Brasil ultrapassa 140 mil transplantes de córnea em dez anos e milhares ainda aguardam na fila
Tempo médio de espera chega a mais de um ano; especialista explica como a doação pode transformar vidas e por que a adesão da população é fundamental para ampliar o acesso à cirurgia

O transplante de córnea é um dos procedimentos oftalmológicos mais realizados no Brasil. Segundo o Conselho Brasileiro de Oftalmologia (CBO)[1], nos últimos dez anos, foram feitas mais de 146 mil cirurgias de córnea/esclera no país, cerca de 50 mil delas em São Paulo. No ano passado, mesmo com o tempo de espera médio estimado em 13,2 meses, foram realizados mais de 17 mil enxertos só de córnea, número que coloca os que mais fazem esse tipo de operação no mundo.

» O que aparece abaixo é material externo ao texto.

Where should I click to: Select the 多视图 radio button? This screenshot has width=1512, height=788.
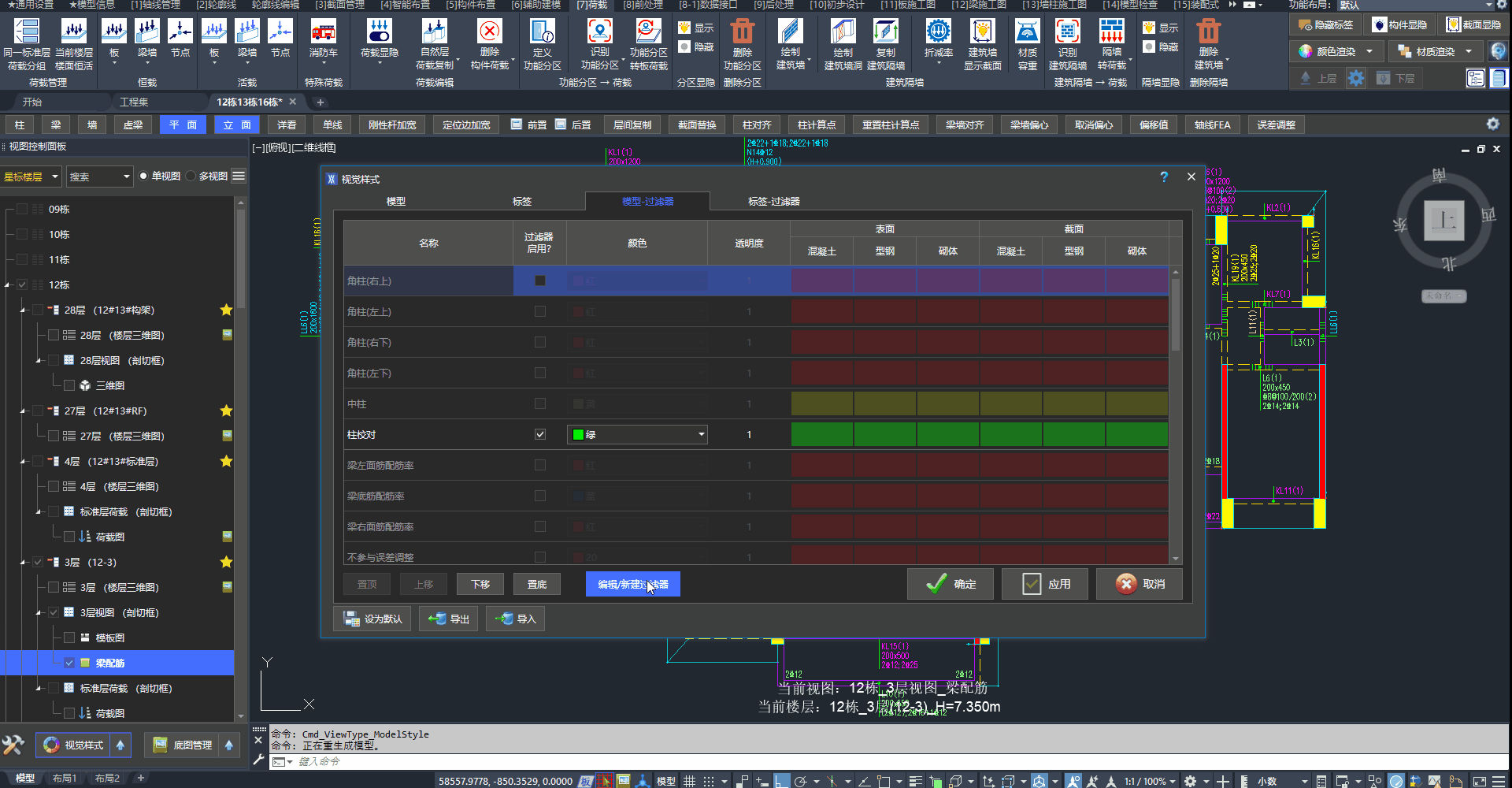click(191, 177)
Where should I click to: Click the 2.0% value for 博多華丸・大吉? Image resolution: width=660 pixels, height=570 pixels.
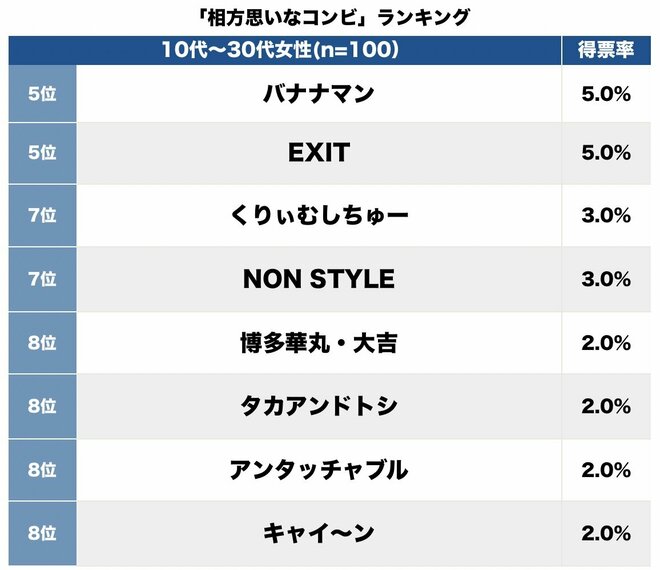[606, 343]
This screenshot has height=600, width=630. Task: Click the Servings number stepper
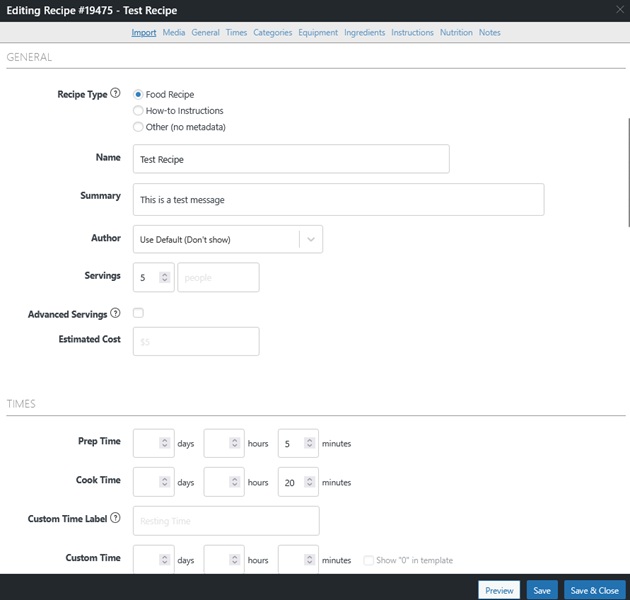pyautogui.click(x=165, y=277)
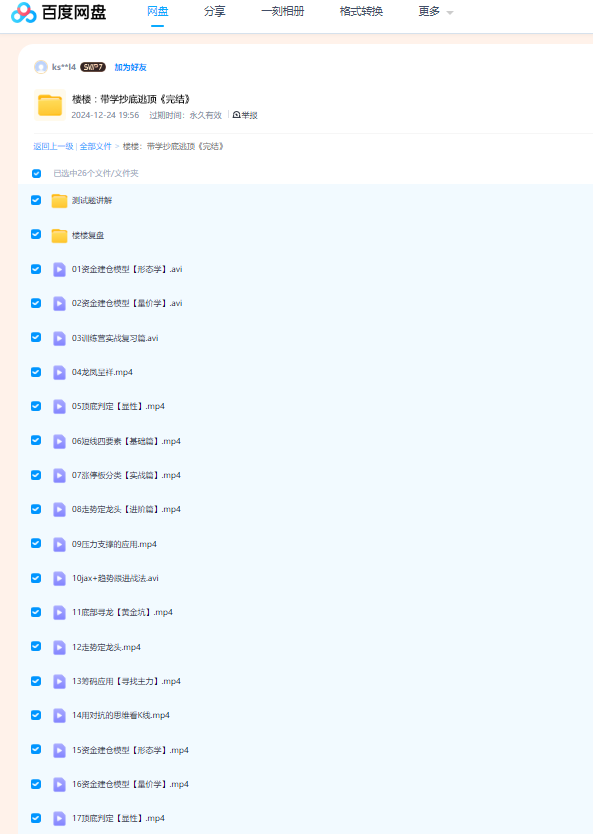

Apesar do avanço, a fila de espera ainda é longa e milhares de pessoas aguardam cirurgia, sobretudo devido ao desconhecimento sobre o processo, o que gera baixa adesão à doação pelas famílias. “Um único doador pode devolver a visão a duas pessoas. É um gesto simples, mas de impacto enorme na vida de quem espera”, explica a oftalmologista Claudia Francesconi Benicio, da Eye Clinic, centro oftalmológico da Rede Total Care.
A córnea é a estrutura transparente que recobre a parte frontal dos olhos, essencial para ver com nitidez. Quando sofre lesões, deformações ou perde a transparência, o transplante é uma das alternativas para recuperar a visão. As principais indicações para o procedimento incluem ceratocone em estágio avançado, distrofias hereditárias, úlceras resistentes a tratamento, infecções como herpes ocular e opacidades causadas por traumas ou cirurgias anteriores.
“Quando indicado, o transplante de córnea exige precisão cirúrgica e conhecimento profundo das estruturas oculares. A avaliação prévia é fundamental para garantir que o paciente seja um bom candidato à cirurgia”, ressalta a oftalmologista.
O procedimento dura em média uma hora e pode ser feito com anestesia local ou geral. Há duas abordagens: a penetrante, em que todas as camadas da córnea são substituídas, e a lamelar, que substitui somente as camadas afetadas. A escolha da técnica vai depender da condição clínica do paciente e da extensão do dano da visão.
O acompanhamento clínico após a cirurgia é decisivo para o sucesso do transplante. “O procedimento não termina na sala de cirurgia. O acompanhamento pós-operatório é essencial para garantir a adaptação do enxerto e preservar a visão ao longo do tempo. É nessa fase que conseguimos identificar precocemente sinais de rejeição, como vermelhidão, dor ou sensibilidade à luz, e orientar o paciente sobre os cuidados necessários para proteger a córnea transplantada, sendo o repouso, a utilização de medicamentos prescritos e consultas para acompanhamento”, reforça a médica.
Como funciona a doação
A doação de córnea tem características específicas em relação a outros órgãos. Não exige diagnóstico de morte encefálica, pode ser realizada até 12 horas após a parada cardiorrespiratória e não requer testes de compatibilidade entre doador e receptor. A autorização da família é o ponto decisivo. Um único doador pode beneficiar até duas pessoas com a restauração da visão, o que evidencia o impacto desse gesto de solidariedade.
Serviço: como declarar a vontade de ser doador
- Converse com a família e manifeste sua vontade em vida;
- Não há necessidade de registro em documento oficial: a autorização é feita pela família após o falecimento;
- Informações adicionais podem ser obtidas com as centrais estaduais de transplante e nos sites oficiais do Ministério da Saúde.